• [Set exercise]
From the beginning of the entries through the line containing "Clear formatting with", change "Screen dimensions" to "Display size" and reproduce those lines with nothing else altered.

• [Material to process]
= = = = =

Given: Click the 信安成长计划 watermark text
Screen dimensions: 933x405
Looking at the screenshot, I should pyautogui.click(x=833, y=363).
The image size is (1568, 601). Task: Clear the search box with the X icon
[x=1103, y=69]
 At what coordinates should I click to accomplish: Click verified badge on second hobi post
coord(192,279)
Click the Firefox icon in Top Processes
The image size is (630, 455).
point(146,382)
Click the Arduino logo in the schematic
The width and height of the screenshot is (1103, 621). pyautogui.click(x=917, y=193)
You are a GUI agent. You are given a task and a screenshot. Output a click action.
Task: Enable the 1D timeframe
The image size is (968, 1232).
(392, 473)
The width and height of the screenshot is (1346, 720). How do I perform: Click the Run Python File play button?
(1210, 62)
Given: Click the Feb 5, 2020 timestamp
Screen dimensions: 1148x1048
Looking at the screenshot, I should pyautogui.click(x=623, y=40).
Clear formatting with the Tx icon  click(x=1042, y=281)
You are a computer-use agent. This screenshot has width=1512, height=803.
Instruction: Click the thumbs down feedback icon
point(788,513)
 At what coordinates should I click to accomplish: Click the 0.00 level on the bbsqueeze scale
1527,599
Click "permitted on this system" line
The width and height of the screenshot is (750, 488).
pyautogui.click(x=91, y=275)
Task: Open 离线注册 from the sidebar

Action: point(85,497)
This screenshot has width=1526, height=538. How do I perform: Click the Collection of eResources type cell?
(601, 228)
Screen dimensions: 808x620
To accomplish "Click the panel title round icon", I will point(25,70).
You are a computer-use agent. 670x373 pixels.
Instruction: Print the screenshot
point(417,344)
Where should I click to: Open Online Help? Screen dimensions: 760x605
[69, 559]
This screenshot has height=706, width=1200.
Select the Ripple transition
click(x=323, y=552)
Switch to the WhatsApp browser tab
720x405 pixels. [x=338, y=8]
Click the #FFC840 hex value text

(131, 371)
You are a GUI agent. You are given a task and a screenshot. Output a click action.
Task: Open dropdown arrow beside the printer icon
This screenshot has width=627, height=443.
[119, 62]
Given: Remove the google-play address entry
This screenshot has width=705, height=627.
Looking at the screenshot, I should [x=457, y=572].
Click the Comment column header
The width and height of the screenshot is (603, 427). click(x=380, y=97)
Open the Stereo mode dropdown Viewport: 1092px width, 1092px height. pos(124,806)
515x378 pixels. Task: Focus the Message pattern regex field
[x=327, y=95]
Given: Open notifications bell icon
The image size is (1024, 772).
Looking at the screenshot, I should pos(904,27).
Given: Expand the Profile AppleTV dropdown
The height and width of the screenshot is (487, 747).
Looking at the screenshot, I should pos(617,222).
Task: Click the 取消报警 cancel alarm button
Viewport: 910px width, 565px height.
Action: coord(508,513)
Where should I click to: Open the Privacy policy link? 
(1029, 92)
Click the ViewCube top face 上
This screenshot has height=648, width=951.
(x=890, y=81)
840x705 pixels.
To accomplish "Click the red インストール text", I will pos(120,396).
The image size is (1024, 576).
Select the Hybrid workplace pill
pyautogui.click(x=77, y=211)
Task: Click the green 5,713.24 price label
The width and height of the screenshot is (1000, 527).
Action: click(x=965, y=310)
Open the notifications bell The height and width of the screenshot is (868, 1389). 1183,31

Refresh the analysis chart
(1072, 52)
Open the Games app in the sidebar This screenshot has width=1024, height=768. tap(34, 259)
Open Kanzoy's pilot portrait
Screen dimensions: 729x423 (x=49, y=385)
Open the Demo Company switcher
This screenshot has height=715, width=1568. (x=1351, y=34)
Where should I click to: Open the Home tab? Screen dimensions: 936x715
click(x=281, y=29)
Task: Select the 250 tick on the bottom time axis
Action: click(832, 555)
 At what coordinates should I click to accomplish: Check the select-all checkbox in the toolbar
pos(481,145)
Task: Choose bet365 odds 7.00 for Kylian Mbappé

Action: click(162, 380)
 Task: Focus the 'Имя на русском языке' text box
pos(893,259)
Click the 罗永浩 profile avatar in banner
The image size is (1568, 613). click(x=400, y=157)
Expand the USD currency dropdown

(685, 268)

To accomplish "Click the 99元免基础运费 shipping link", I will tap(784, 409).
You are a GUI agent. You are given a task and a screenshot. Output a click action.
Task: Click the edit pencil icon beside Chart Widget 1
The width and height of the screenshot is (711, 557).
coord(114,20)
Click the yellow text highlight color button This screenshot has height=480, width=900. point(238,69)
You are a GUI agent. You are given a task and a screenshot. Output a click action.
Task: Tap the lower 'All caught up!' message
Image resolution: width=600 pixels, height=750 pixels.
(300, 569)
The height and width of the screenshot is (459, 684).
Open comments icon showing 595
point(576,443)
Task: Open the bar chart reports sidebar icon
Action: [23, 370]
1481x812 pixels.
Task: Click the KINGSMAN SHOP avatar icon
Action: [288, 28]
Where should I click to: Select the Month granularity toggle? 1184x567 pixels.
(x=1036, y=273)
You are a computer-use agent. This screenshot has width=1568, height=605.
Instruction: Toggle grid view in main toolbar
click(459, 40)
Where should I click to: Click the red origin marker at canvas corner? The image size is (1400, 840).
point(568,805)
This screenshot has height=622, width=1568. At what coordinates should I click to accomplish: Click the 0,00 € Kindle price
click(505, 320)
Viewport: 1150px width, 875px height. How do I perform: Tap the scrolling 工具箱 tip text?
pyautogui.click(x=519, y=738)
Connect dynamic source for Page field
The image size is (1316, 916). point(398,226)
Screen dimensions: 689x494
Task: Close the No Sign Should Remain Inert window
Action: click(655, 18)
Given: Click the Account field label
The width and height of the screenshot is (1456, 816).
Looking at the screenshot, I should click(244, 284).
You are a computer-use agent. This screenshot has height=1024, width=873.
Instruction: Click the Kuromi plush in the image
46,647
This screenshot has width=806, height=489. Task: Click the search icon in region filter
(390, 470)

= = = = =

• [Answer to this task]
Given: Click the 信安成长计划 watermark text
Display size: 933x405
Looking at the screenshot, I should pyautogui.click(x=833, y=363).
The image size is (1568, 601). Task: Clear the search box with the X icon
[x=1103, y=69]
 At what coordinates should I click to accomplish: Click verified badge on second hobi post
coord(192,279)
Click the Firefox icon in Top Processes
The image size is (630, 455).
point(146,382)
Click the Arduino logo in the schematic
The width and height of the screenshot is (1103, 621). pyautogui.click(x=917, y=193)
You are a GUI agent. You are given a task and a screenshot. Output a click action.
Task: Enable the 1D timeframe
The image size is (968, 1232).
(392, 473)
The width and height of the screenshot is (1346, 720). How do I perform: Click the Run Python File play button?
(1210, 62)
Given: Click the Feb 5, 2020 timestamp
Display size: 1148x1048
Looking at the screenshot, I should pyautogui.click(x=623, y=40).
Clear formatting with the Tx icon  click(x=1042, y=281)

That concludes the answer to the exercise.